▶ _PROBLEM TO SOLVE_:
Reproduce every one of the following entries verbatim, keeping each line's wording, spacing, and punctuation unchanged.

▶ _LISTED RECORDS_:
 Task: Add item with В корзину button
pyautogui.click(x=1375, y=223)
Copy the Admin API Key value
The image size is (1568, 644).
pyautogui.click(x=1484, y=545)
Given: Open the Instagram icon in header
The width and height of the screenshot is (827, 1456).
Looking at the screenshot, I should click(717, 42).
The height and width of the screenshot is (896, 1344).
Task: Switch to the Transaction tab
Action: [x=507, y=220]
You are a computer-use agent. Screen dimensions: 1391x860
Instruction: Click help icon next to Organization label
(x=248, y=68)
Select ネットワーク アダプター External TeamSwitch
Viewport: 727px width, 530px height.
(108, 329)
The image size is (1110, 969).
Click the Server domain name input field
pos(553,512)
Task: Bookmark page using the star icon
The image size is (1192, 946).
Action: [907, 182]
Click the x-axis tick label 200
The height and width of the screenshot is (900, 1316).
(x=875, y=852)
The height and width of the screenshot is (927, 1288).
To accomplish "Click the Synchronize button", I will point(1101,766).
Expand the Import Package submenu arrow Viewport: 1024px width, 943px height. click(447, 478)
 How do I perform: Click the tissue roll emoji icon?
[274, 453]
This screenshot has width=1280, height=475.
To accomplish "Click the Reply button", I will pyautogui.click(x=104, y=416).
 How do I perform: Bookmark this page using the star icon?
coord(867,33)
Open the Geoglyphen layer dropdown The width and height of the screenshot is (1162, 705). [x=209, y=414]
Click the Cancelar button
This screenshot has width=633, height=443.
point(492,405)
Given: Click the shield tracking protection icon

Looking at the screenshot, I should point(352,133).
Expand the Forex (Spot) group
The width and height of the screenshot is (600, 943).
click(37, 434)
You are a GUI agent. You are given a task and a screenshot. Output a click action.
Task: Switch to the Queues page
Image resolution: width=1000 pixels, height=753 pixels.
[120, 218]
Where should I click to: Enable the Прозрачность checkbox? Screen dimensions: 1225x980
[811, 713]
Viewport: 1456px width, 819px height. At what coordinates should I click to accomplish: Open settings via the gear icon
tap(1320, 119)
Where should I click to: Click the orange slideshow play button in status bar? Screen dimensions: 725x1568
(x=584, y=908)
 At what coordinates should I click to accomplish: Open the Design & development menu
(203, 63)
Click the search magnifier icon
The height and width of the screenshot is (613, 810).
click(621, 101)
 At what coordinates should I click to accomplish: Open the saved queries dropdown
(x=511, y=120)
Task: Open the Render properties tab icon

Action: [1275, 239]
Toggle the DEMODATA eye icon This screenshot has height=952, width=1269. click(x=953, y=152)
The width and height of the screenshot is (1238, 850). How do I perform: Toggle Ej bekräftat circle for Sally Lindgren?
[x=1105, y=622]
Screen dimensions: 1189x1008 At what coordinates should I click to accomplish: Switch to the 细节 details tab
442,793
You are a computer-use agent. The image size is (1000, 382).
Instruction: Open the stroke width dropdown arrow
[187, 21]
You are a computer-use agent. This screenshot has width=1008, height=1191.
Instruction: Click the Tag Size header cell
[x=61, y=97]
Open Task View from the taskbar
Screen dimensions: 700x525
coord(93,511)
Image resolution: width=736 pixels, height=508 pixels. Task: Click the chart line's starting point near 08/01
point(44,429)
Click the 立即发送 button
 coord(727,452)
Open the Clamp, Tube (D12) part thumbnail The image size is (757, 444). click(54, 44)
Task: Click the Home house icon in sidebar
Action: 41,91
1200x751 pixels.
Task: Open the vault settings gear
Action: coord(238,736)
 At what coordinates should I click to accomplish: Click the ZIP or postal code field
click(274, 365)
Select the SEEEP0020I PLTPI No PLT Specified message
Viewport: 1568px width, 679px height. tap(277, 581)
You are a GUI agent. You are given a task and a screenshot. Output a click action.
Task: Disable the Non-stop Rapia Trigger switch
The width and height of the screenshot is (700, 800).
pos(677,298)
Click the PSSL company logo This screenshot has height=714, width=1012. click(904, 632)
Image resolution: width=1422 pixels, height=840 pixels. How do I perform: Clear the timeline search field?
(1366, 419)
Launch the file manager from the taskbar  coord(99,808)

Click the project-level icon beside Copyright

▶ _FINAL RESULT_:
 Task: Add item with В корзину button
pyautogui.click(x=1375, y=223)
Copy the Admin API Key value
The image size is (1568, 644).
pyautogui.click(x=1484, y=545)
Given: Open the Instagram icon in header
The width and height of the screenshot is (827, 1456).
Looking at the screenshot, I should click(717, 42).
The height and width of the screenshot is (896, 1344).
Task: Switch to the Transaction tab
Action: [x=507, y=220]
You are a computer-use agent. Screen dimensions: 1391x860
Instruction: Click help icon next to Organization label
(x=248, y=68)
Select ネットワーク アダプター External TeamSwitch
Viewport: 727px width, 530px height.
(108, 329)
The image size is (1110, 969).
Click the Server domain name input field
pos(553,512)
Task: Bookmark page using the star icon
The image size is (1192, 946).
Action: [907, 182]
Click the x-axis tick label 200
The height and width of the screenshot is (900, 1316).
(x=875, y=852)
The height and width of the screenshot is (927, 1288).
To accomplish "Click the Synchronize button", I will point(1101,766).
Expand the Import Package submenu arrow Viewport: 1024px width, 943px height. click(447, 478)
 How do I perform: Click the tissue roll emoji icon?
[274, 453]
This screenshot has width=1280, height=475.
To accomplish "Click the Reply button", I will pyautogui.click(x=104, y=416).
 How do I perform: Bookmark this page using the star icon?
coord(867,33)
Open the Geoglyphen layer dropdown The width and height of the screenshot is (1162, 705). [x=209, y=414]
Click the Cancelar button
This screenshot has width=633, height=443.
point(492,405)
Given: Click the shield tracking protection icon

Looking at the screenshot, I should point(352,133).
Expand the Forex (Spot) group
The width and height of the screenshot is (600, 943).
click(37, 434)
You are a GUI agent. You are given a task and a screenshot. Output a click action.
Task: Switch to the Queues page
Image resolution: width=1000 pixels, height=753 pixels.
[120, 218]
Where should I click to: Enable the Прозрачность checkbox? Screen dimensions: 1225x980
[811, 713]
Viewport: 1456px width, 819px height. At what coordinates should I click to accomplish: Open settings via the gear icon
tap(1320, 119)
Where should I click to: Click the orange slideshow play button in status bar? Screen dimensions: 725x1568
(x=584, y=908)
 At what coordinates should I click to accomplish: Open the Design & development menu
(203, 63)
Click the search magnifier icon
The height and width of the screenshot is (613, 810).
click(621, 101)
 At what coordinates should I click to accomplish: Open the saved queries dropdown
(x=511, y=120)
Task: Open the Render properties tab icon

Action: [1275, 239]
Toggle the DEMODATA eye icon This screenshot has height=952, width=1269. click(x=953, y=152)
The width and height of the screenshot is (1238, 850). How do I perform: Toggle Ej bekräftat circle for Sally Lindgren?
[x=1105, y=622]
Screen dimensions: 1189x1008 At what coordinates should I click to accomplish: Switch to the 细节 details tab
442,793
You are a computer-use agent. The image size is (1000, 382).
Instruction: Open the stroke width dropdown arrow
[187, 21]
You are a computer-use agent. This screenshot has width=1008, height=1191.
Instruction: Click the Tag Size header cell
[x=61, y=97]
Open Task View from the taskbar
Screen dimensions: 700x525
coord(93,511)
Image resolution: width=736 pixels, height=508 pixels. Task: Click the chart line's starting point near 08/01
point(44,429)
Click the 立即发送 button
 coord(727,452)
Open the Clamp, Tube (D12) part thumbnail The image size is (757, 444). click(54, 44)
Task: Click the Home house icon in sidebar
Action: 41,91
1200x751 pixels.
Task: Open the vault settings gear
Action: coord(238,736)
 At what coordinates should I click to accomplish: Click the ZIP or postal code field
click(274, 365)
Select the SEEEP0020I PLTPI No PLT Specified message
Viewport: 1568px width, 679px height. tap(277, 581)
You are a GUI agent. You are given a task and a screenshot. Output a click action.
Task: Disable the Non-stop Rapia Trigger switch
The width and height of the screenshot is (700, 800).
pos(677,298)
Click the PSSL company logo This screenshot has height=714, width=1012. click(904, 632)
Image resolution: width=1422 pixels, height=840 pixels. How do I perform: Clear the timeline search field?
(1366, 419)
Launch the file manager from the taskbar  coord(99,808)

Click the project-level icon beside Copyright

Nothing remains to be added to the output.